## Description of the task
Please restate the records below word for word, leaving out every picture.

## Available data

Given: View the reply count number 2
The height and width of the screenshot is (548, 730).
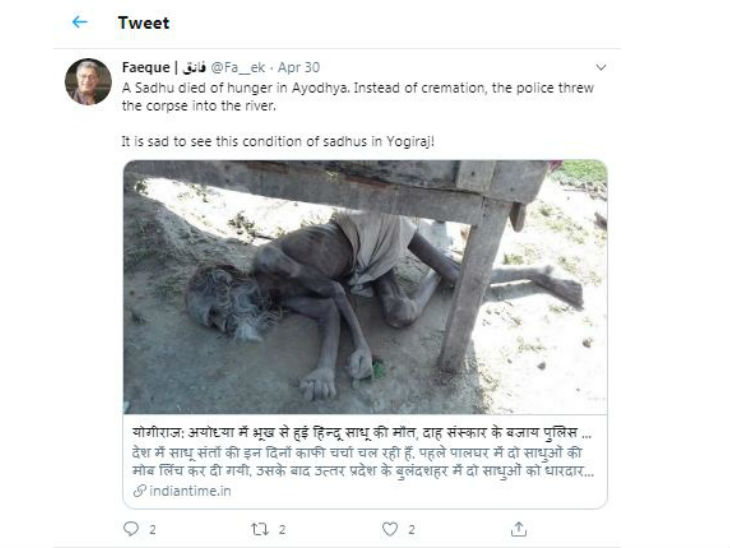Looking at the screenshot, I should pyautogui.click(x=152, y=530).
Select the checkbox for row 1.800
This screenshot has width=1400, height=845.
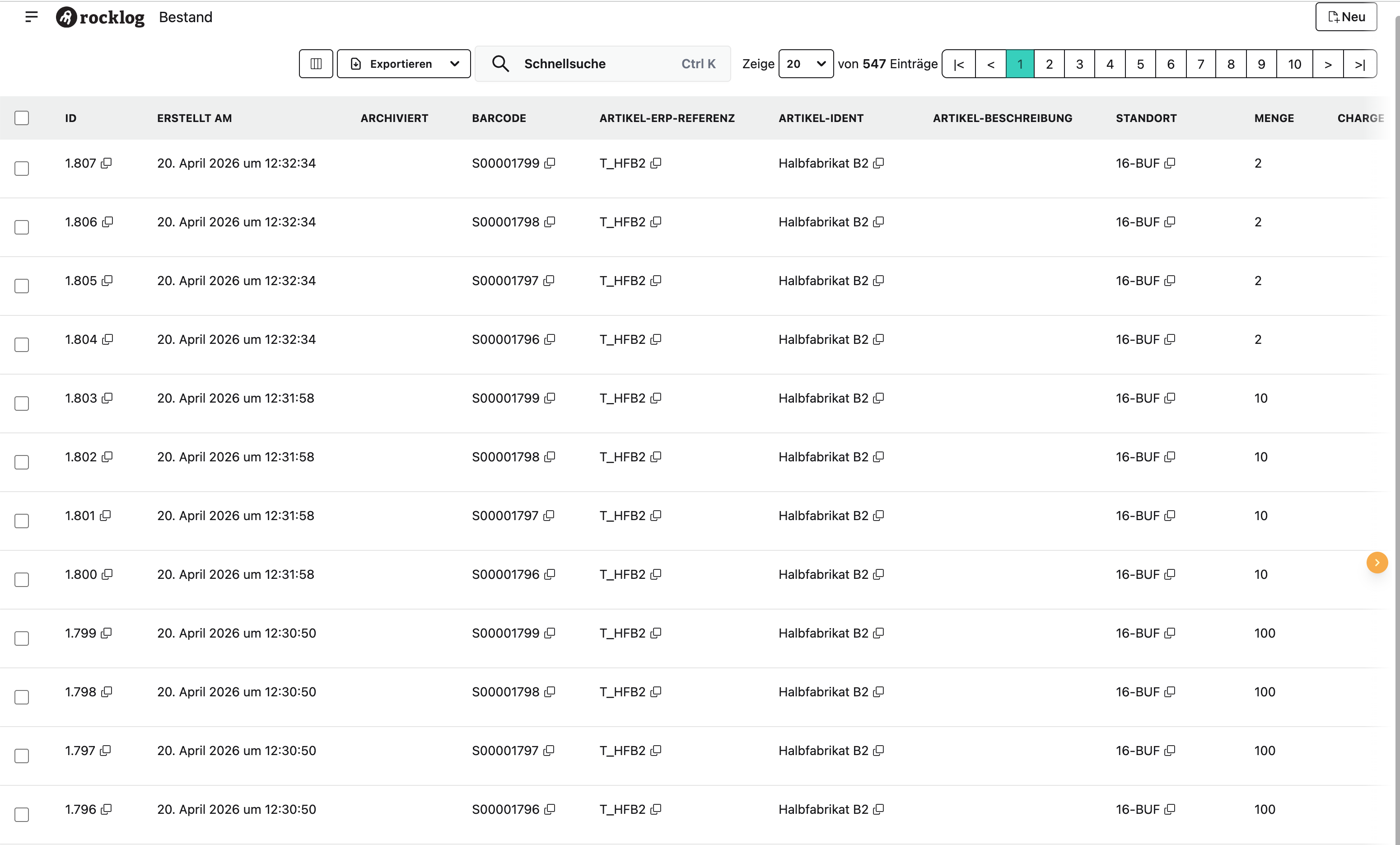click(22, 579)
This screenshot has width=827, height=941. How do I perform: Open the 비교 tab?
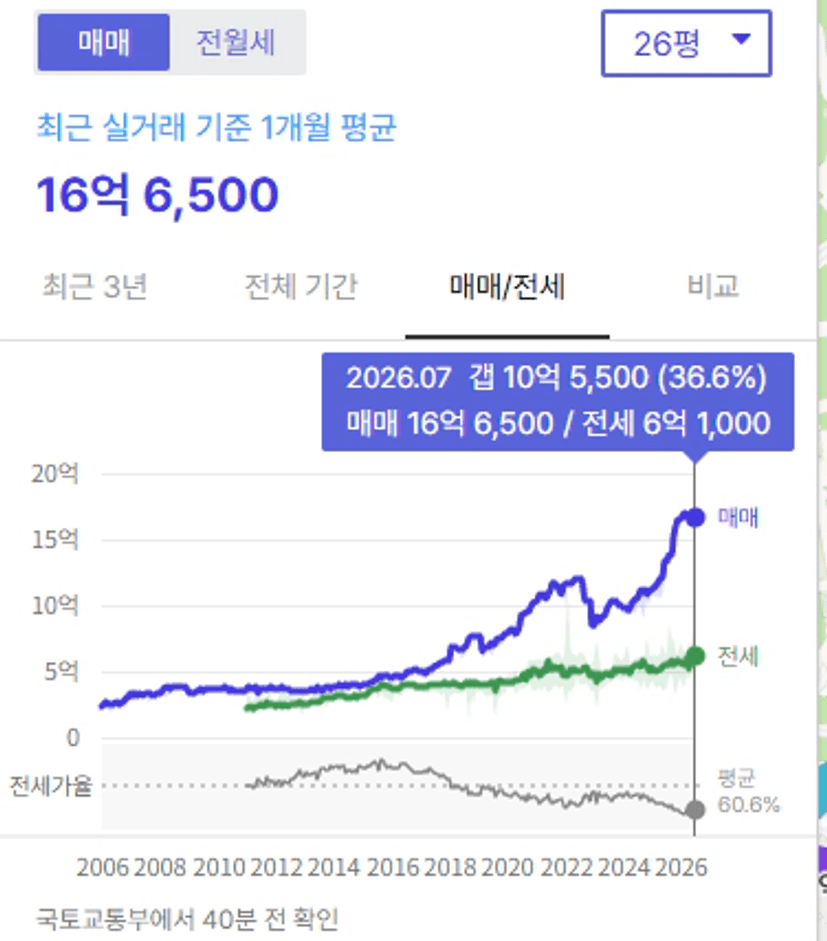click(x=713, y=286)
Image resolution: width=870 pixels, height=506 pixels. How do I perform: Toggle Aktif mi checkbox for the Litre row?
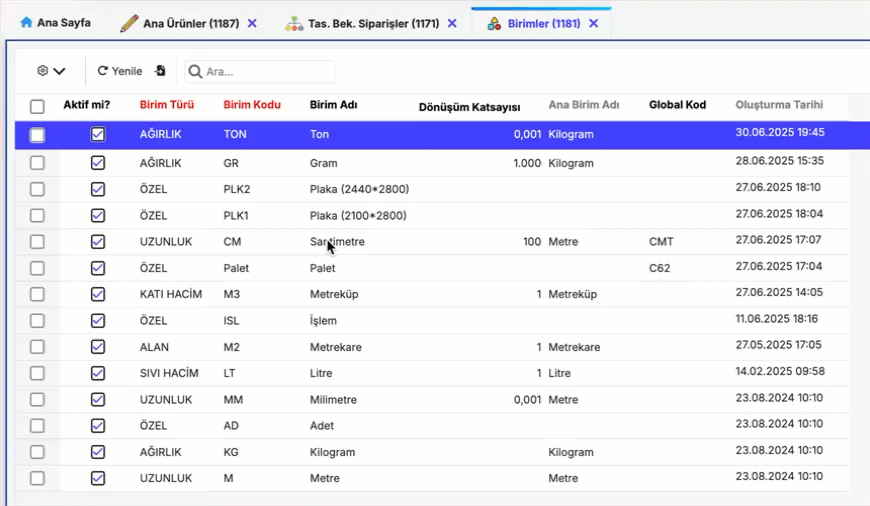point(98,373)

## Final answer
Given: View the reply count number 2
The height and width of the screenshot is (548, 730).
Looking at the screenshot, I should pyautogui.click(x=152, y=530).
Select the checkbox for row 1.800
This screenshot has width=1400, height=845.
click(22, 579)
This screenshot has width=827, height=941. How do I perform: Open the 비교 tab?
click(x=713, y=286)
Image resolution: width=870 pixels, height=506 pixels. How do I perform: Toggle Aktif mi checkbox for the Litre row?
point(98,373)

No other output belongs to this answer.